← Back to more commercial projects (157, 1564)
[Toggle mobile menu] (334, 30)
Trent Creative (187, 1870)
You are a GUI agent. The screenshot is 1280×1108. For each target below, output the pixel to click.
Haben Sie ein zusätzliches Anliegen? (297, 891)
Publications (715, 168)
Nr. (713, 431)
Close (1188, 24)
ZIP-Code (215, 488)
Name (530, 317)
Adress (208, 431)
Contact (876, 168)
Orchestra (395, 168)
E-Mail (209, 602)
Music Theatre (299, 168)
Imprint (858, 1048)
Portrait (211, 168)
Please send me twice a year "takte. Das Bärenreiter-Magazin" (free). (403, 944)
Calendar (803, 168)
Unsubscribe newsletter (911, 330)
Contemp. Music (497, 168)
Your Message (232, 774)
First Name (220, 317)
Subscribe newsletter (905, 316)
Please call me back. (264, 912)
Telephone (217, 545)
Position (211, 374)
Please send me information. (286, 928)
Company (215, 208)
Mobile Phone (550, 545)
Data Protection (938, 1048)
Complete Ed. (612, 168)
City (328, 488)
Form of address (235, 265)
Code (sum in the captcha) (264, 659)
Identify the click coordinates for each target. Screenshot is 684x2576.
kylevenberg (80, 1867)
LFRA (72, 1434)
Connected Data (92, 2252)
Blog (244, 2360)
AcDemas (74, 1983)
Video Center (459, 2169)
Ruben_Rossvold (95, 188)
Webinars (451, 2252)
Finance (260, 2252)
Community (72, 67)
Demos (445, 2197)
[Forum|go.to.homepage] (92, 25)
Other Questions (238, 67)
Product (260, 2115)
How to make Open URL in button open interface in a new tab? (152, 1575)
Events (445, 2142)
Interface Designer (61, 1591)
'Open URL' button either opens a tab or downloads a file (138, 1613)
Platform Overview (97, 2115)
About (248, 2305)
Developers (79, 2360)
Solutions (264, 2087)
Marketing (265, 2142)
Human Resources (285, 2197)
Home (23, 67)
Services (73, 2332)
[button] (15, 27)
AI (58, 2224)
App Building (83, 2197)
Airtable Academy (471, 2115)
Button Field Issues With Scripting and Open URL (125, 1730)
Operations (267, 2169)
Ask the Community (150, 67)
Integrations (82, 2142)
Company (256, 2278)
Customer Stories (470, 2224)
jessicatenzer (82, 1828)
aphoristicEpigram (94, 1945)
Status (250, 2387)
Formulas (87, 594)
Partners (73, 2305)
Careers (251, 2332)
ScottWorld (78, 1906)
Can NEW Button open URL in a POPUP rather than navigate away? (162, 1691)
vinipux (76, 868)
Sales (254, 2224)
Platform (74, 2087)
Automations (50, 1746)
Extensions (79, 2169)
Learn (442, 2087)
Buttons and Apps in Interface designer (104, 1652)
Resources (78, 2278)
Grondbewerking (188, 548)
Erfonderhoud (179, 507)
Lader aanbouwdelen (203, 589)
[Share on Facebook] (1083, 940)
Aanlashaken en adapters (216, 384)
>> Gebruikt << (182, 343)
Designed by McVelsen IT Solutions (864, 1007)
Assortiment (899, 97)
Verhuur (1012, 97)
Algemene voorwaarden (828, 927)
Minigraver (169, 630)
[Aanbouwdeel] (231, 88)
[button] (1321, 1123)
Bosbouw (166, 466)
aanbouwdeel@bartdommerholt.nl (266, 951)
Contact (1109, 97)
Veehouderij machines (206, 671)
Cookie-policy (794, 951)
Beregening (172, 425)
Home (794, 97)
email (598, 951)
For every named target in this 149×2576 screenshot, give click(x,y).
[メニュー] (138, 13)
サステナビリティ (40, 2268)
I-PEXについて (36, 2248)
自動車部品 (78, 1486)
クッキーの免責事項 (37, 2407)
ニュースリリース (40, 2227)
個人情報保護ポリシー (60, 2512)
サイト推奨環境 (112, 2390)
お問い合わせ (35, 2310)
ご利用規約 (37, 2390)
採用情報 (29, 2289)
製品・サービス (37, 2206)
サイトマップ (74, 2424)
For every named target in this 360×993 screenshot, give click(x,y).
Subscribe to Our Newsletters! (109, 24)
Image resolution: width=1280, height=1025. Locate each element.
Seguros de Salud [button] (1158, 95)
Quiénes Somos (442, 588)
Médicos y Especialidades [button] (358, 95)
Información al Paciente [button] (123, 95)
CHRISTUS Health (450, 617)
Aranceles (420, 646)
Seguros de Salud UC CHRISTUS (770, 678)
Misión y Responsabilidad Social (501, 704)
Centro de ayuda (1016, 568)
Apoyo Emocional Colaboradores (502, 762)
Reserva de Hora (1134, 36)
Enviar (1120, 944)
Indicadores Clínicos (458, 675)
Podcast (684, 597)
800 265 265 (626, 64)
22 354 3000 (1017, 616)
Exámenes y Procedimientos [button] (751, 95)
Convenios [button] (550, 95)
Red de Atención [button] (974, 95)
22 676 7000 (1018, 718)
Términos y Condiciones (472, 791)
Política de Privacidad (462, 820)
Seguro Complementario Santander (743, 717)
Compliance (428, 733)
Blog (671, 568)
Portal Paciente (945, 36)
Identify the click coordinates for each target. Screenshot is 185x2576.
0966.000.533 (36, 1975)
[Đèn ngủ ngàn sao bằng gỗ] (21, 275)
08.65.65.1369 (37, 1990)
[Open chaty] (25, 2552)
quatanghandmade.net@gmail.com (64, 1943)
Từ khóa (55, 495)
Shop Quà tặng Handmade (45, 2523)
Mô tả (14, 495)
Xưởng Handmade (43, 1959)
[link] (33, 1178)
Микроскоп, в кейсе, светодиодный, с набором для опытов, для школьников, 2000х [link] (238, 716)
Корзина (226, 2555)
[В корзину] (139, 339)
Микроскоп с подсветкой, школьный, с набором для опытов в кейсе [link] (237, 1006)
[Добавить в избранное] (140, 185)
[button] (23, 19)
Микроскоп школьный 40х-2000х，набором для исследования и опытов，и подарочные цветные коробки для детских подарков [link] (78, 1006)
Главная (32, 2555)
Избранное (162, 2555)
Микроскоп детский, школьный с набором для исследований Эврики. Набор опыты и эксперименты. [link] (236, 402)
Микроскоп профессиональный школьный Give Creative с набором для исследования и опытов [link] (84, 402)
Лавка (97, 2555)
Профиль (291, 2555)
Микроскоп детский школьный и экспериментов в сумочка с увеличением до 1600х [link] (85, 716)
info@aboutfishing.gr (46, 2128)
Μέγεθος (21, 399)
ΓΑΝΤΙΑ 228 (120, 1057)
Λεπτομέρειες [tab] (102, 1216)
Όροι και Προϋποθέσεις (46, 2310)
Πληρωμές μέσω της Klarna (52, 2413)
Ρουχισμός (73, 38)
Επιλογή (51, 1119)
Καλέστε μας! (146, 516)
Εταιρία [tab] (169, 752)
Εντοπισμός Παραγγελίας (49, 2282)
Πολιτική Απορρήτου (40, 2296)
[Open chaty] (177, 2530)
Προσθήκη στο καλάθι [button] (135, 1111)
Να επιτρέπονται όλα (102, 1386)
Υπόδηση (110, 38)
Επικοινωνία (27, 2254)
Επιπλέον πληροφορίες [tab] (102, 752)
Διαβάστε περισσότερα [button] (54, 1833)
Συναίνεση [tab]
----
§ What this task involves: Lines that hold "Identify" are the ones to copy, so pick each out from the data.

§ Written reply:
Identify the click coordinates for each target. Screenshot is 684x2576.
Identify the click coordinates for each target. Screenshot is 185x2576.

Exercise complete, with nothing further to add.